(Source material)

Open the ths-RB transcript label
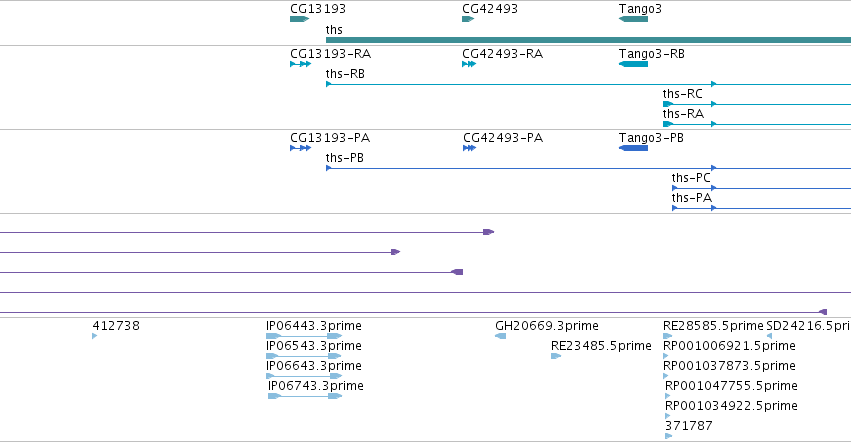This screenshot has width=851, height=442. coord(345,74)
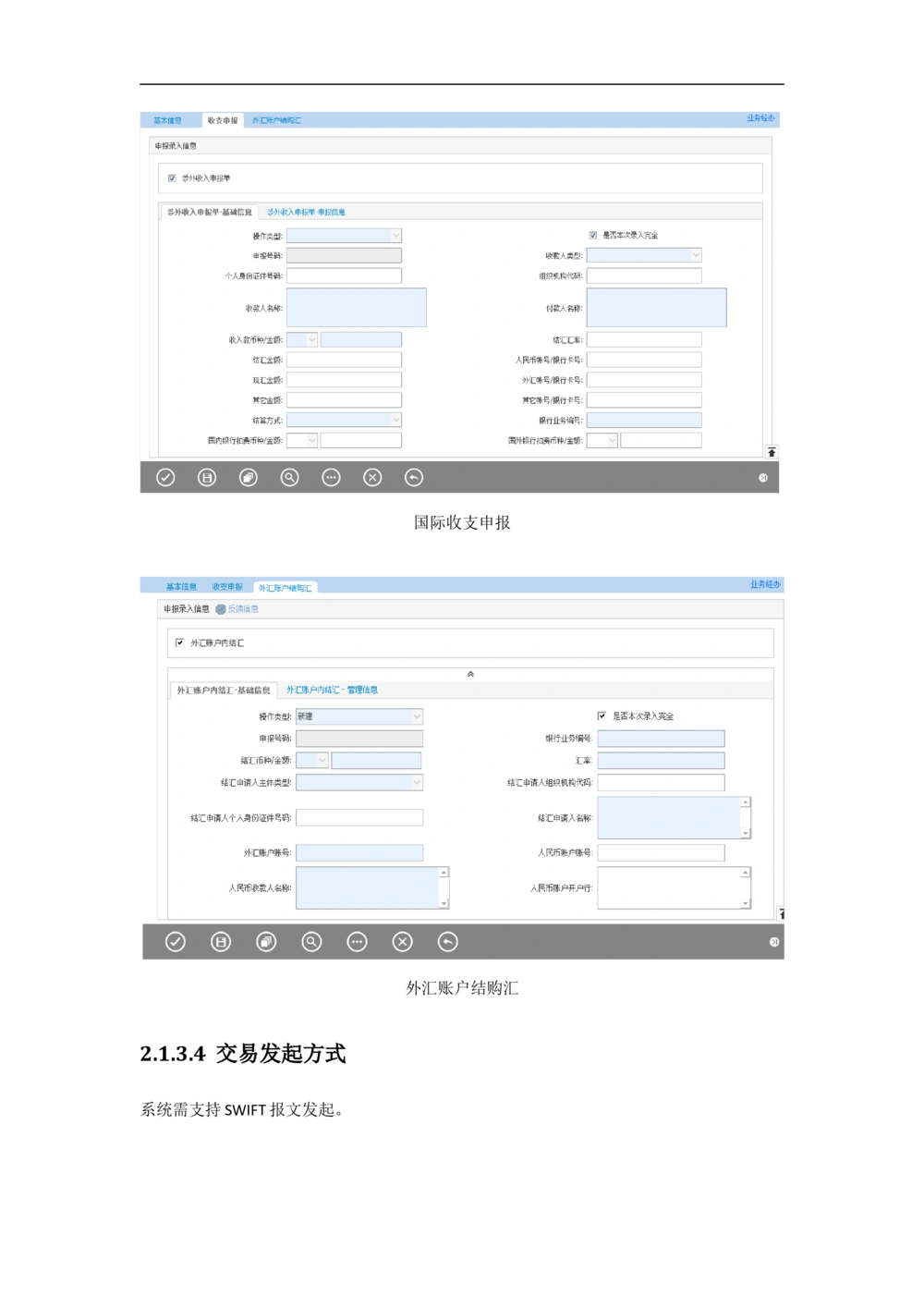The image size is (924, 1308).
Task: Switch to the 外汇账户内结汇-管理信息 tab
Action: point(332,691)
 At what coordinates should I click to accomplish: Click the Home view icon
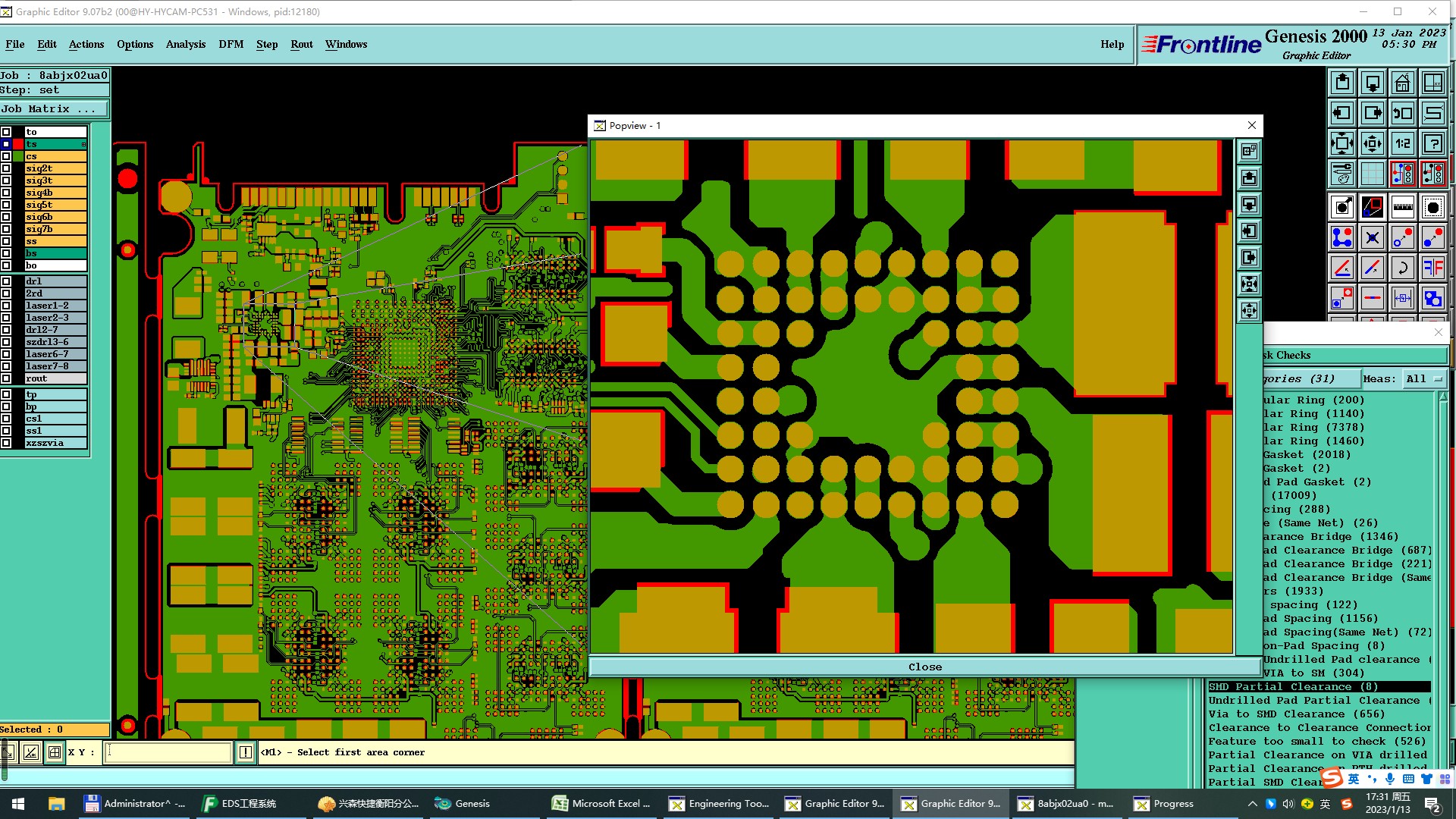point(1402,83)
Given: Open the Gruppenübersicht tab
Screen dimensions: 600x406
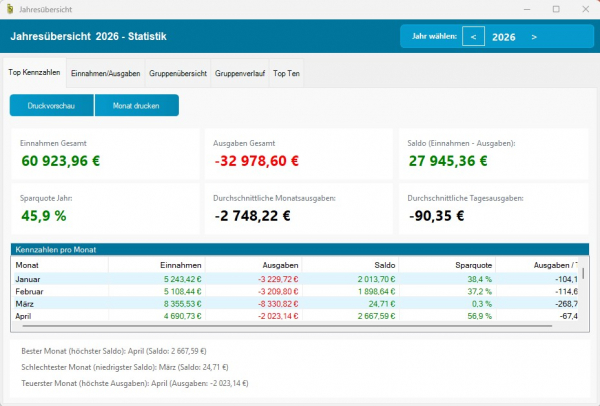Looking at the screenshot, I should click(178, 73).
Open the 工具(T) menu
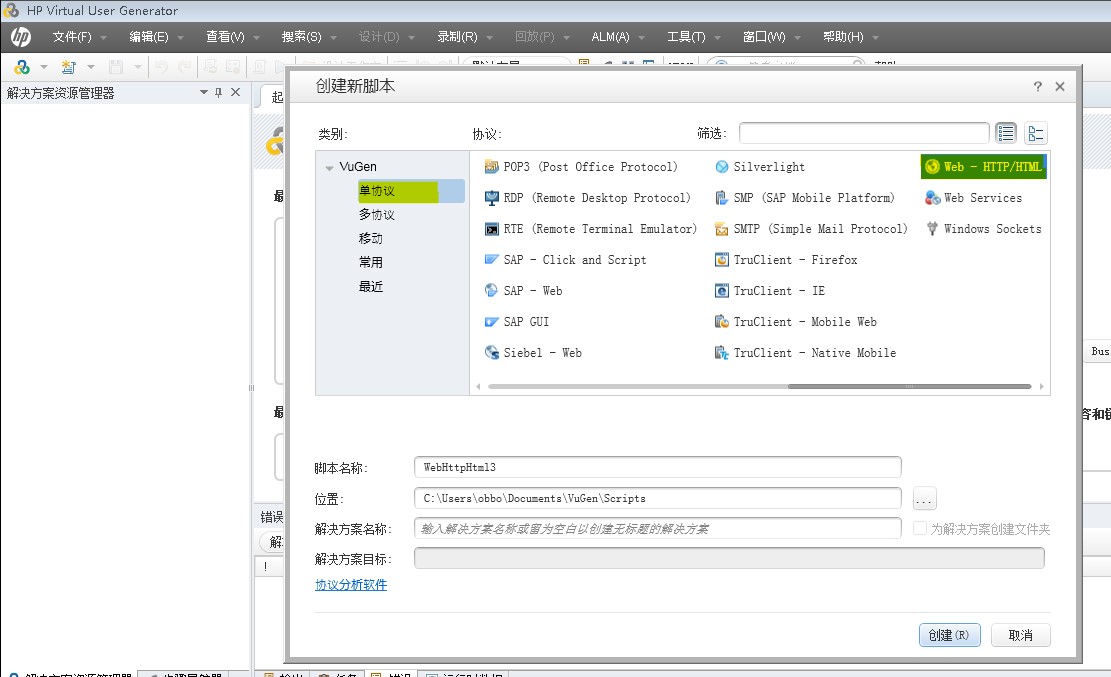 pos(686,37)
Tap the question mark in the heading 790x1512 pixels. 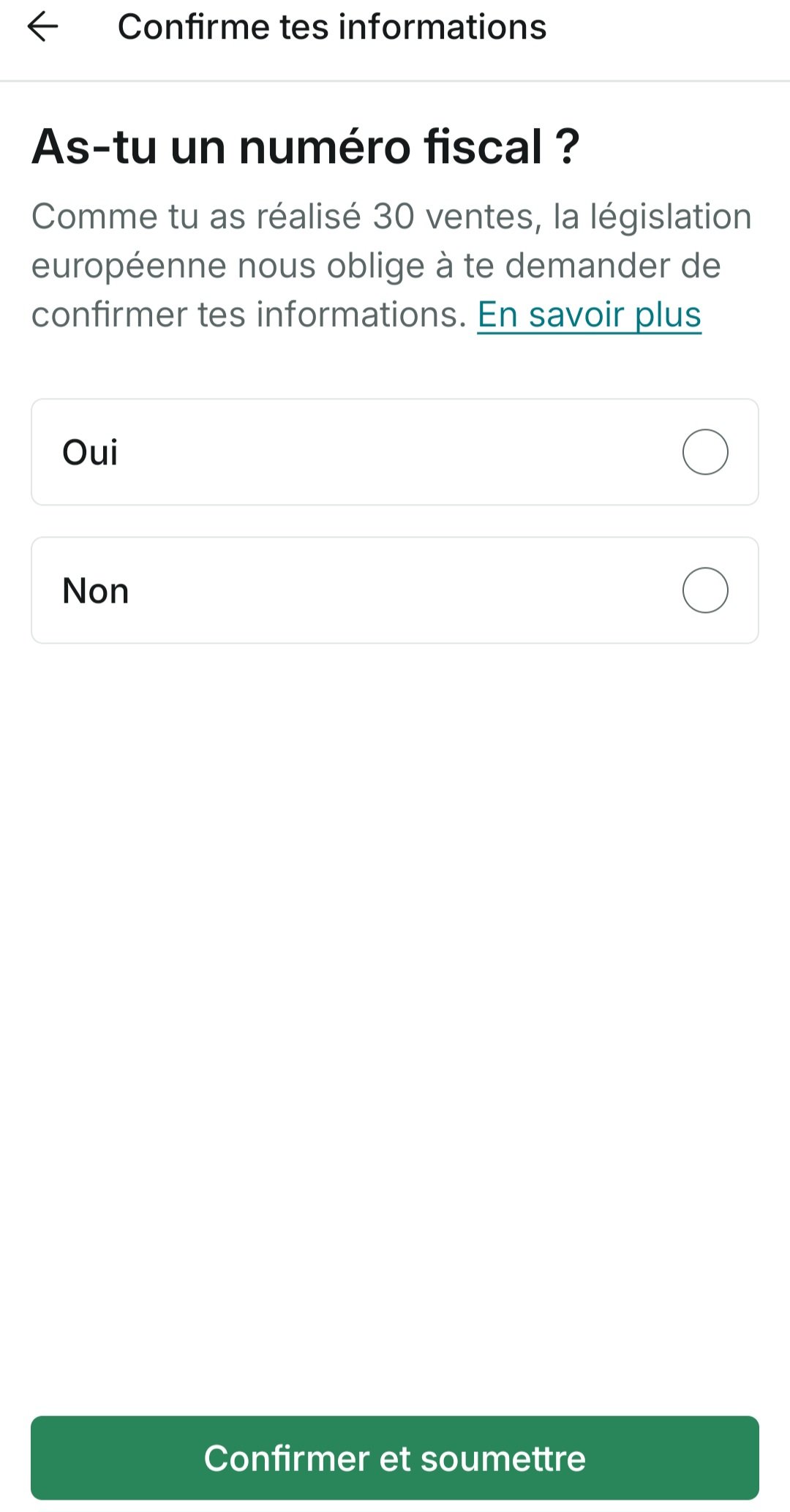pos(567,146)
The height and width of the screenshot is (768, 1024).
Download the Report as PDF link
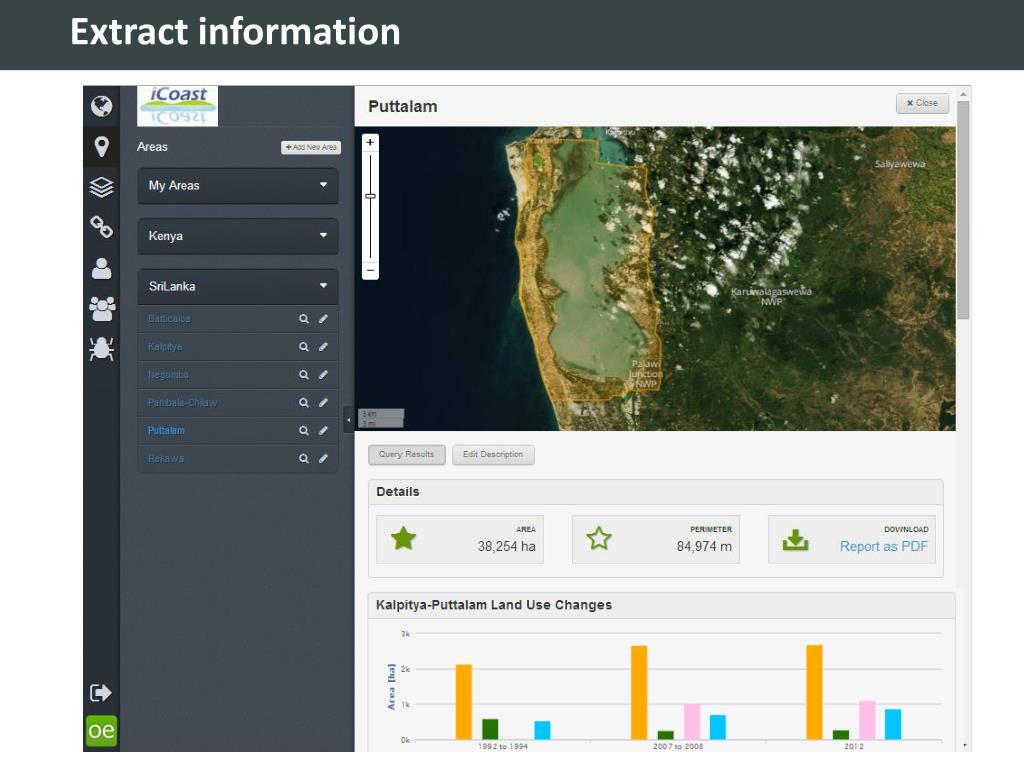[x=883, y=546]
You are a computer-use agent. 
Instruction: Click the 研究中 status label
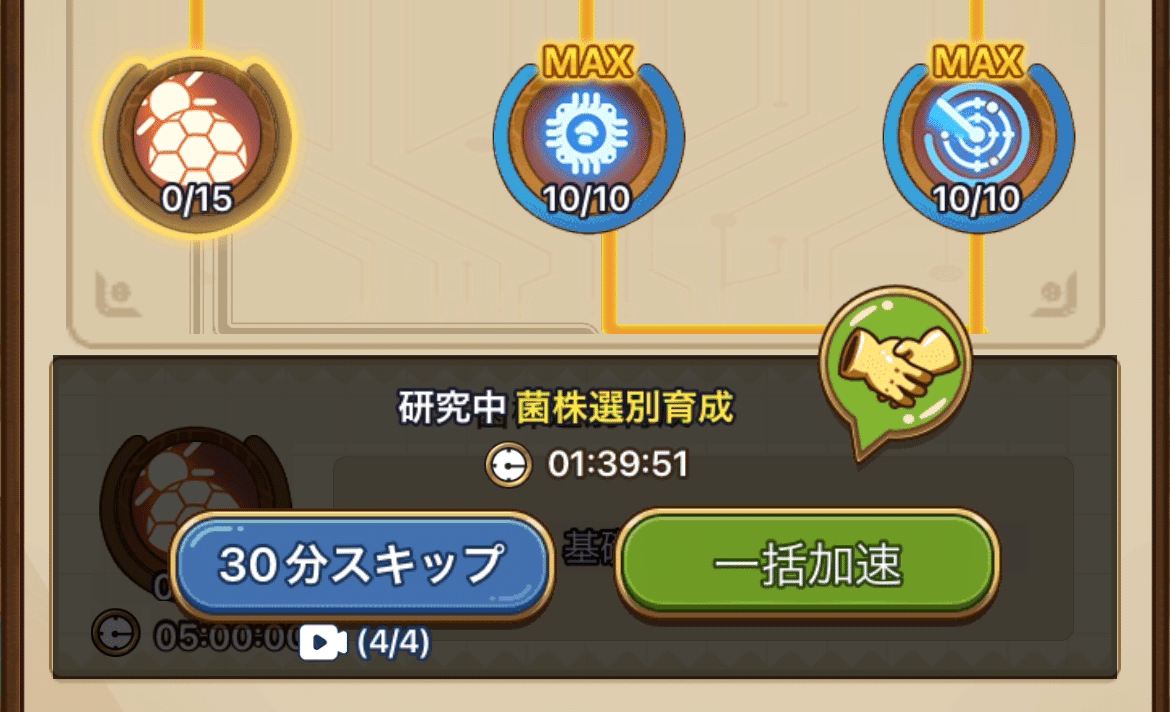coord(452,407)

(Directions) Please add 23 to every coordinate in the answers and write out the records again, starting at the line that contains "The height and" and ending with the last of the records. Keep the requests unchanged and leave the pictures out.

(Response below)
The height and width of the screenshot is (768, 1024).
Download the Report as PDF link
[x=906, y=569]
You are a computer-use agent. 
Instruction: Click the 研究中 status label
coord(475,430)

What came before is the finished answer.